15 to 30 seconds. That’s all the amount of time an employer needs to know if you’re in line for an interview or not. Hundreds of resumes go in and out of businesses every year, let’s make sure your next resume stays on that desk. 15 to 30 seconds is not a lot of time to impress an employer, that’s why less is better but making less, more powerful. It is hard to produce a winning document if you don’t know what employer’s are looking for. So let’s take a walk through of what you should include before you hand out your next resume.

Your resume is your best weapon when trying to strike that new job, so keep it short, relevant and specific. If you provide too many pages, you will be making it easier for the employer to lose you in your writing.

When writing your resume you want to make sure that you are accurate with your information and professional about it. You should write a clear objective that will intrigue the employer to scan a little more. Notice I say the word scan? Employers don’t fully read a resume until they have scanned. If once they have scanned and they are interested, they will go back and read in more detail. This is also why the resume should be visually pleasing, but not crazy with font sizes, styles and graphics. Because the employer is scanning your resume it is always best to use powerful words. Powerful words are what will catch someone’s attention. Try words like leadership or positivity. Employers love the words that describe a person’s ability. Other great words to use are action words when you are describing your accomplishments and results. Give facts, not simple sentences. This is your shot at a job; let them know who you are and what you are capable of. For example, “Sold new products to a large company”, “Sold over $20,000 of products in 2 weeks to a new company”.
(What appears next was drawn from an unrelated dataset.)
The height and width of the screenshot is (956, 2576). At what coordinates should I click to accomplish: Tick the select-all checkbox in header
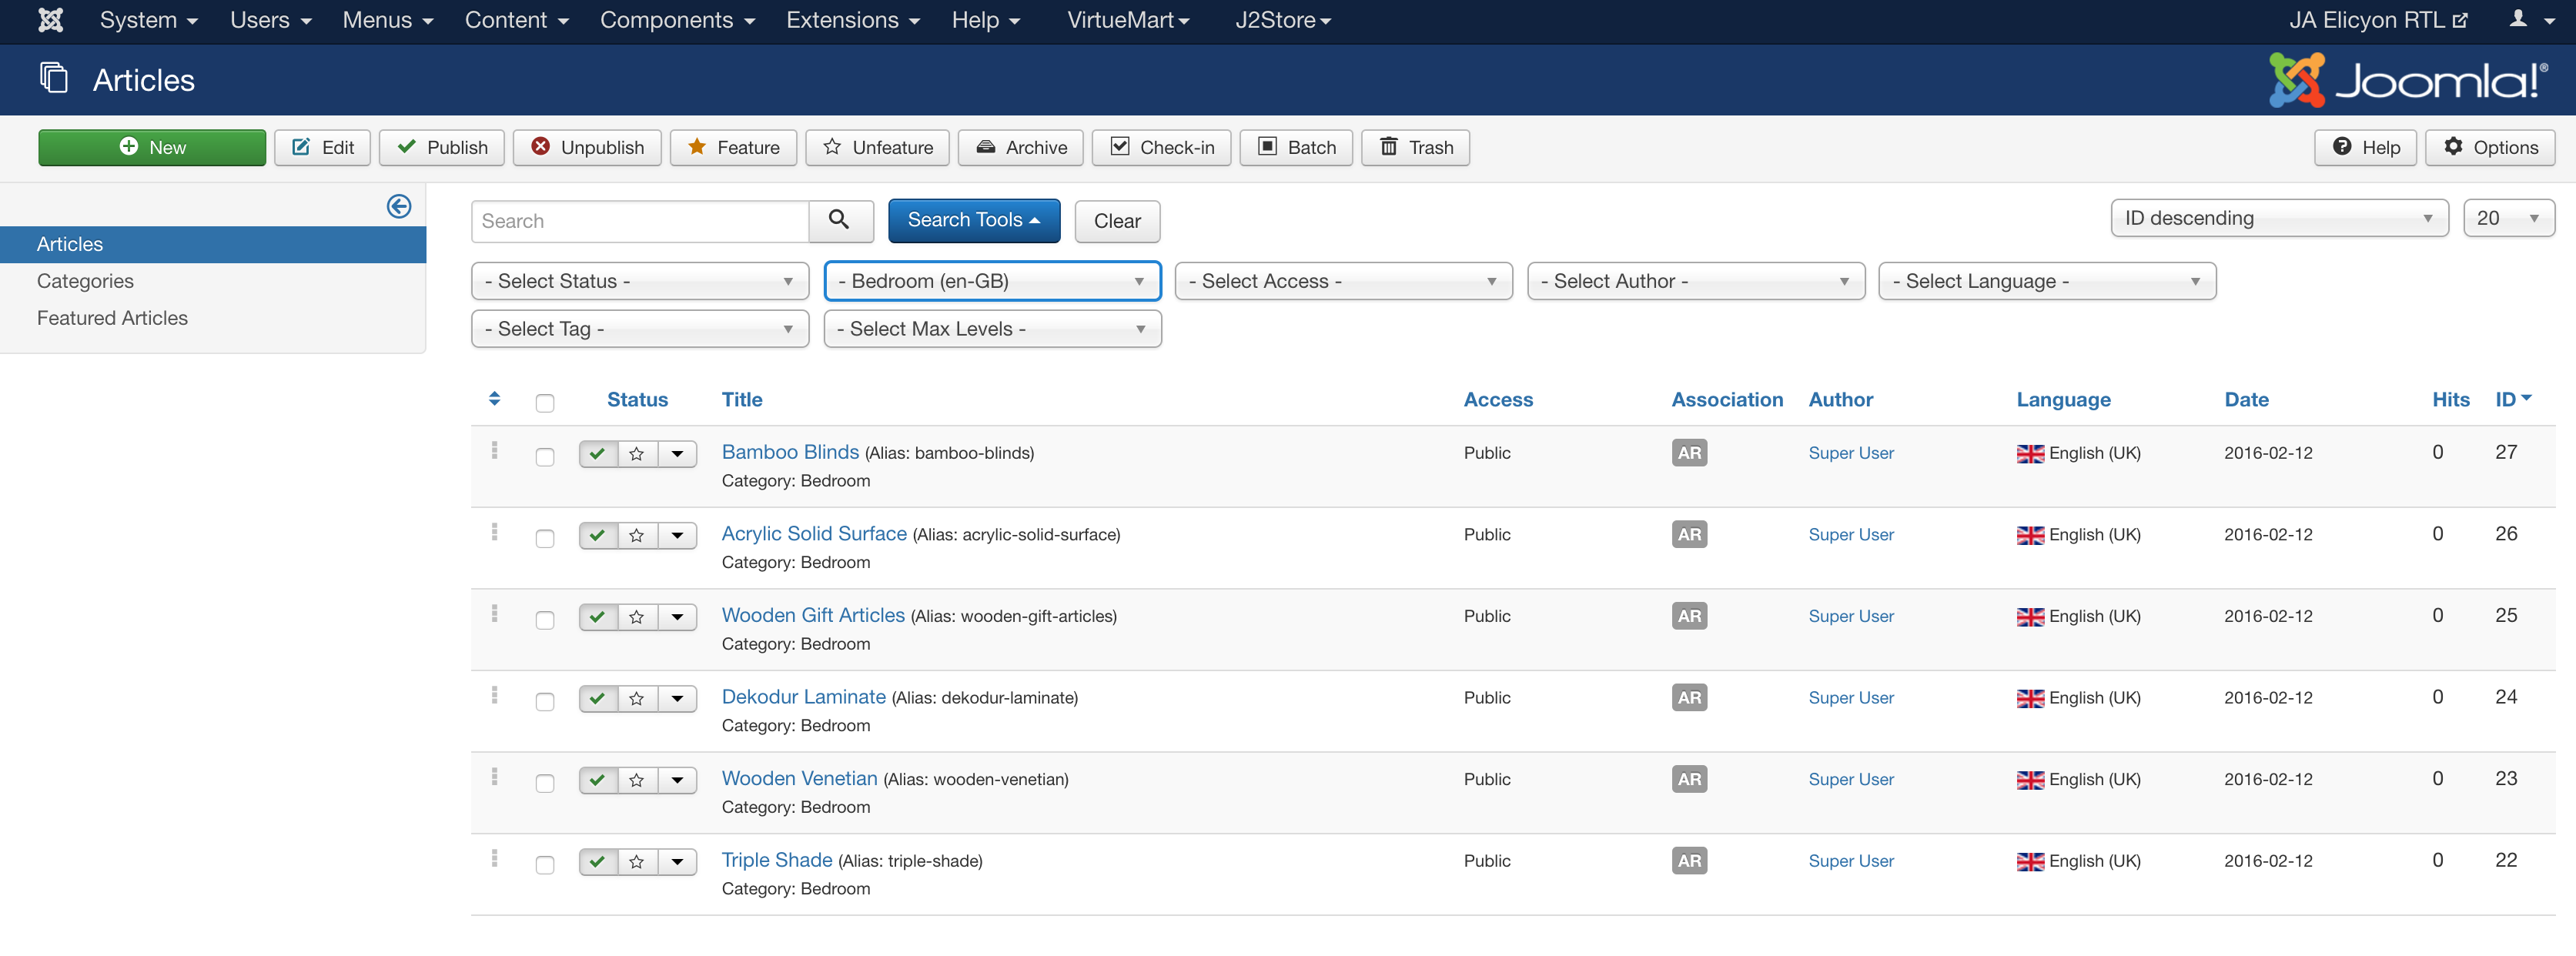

Another thing employers love to see is work you’ve done in which you’ve received no pay. It shows a number of different things. You’re dedicated, you’ve got passion for a wide variety of work, dependability and you’re willingness to help out others. It’s always nice to put a small flare to your resume. Try customizing it; it will surely make your resume stand out. Do some background research on the business; even a phone call prior to handing it in and you will have made a great first impression.

Your resume is reflecting you. If you have it cluttered, you are telling the employee you are unorganized, if it is crisp and clean you are telling the employer you pay attention to detail and are organized. It’s the small details that count, even spelling. Many employers will not even look at a resume any further if they catch a spelling mistake. It shows you rushed to get the resume complete to hand in. They are looking for someone who can fill any position they have in mind, so be prepared. You may not have all the skills for the position but there may be something else that catches the employer’s eye. Remember, you can always pick up skills you don’t have if you are the type that is willing to learn.

You can go into further details about strengths and weaknesses in the interview phase. You don’t want to give the employer too much information, just enough so that they are curious to ask you further questions. So when preparing your winning document, be aware of the small details that employer’s look for. Set your goal to receive an interview and achieve it. Your resume is your reflection; you want it to be clear. So go take a look at your resume now, does it cover everything we just discussed? If not, you’ve got some work to do, but use your present resume as a guideline for the new and improved one.

So I leave you with this quote from Bo Bennet, “Resume: a written exaggeration of only the good things a person has done in the past, as well as a wish list of the qualities a person would like to have.”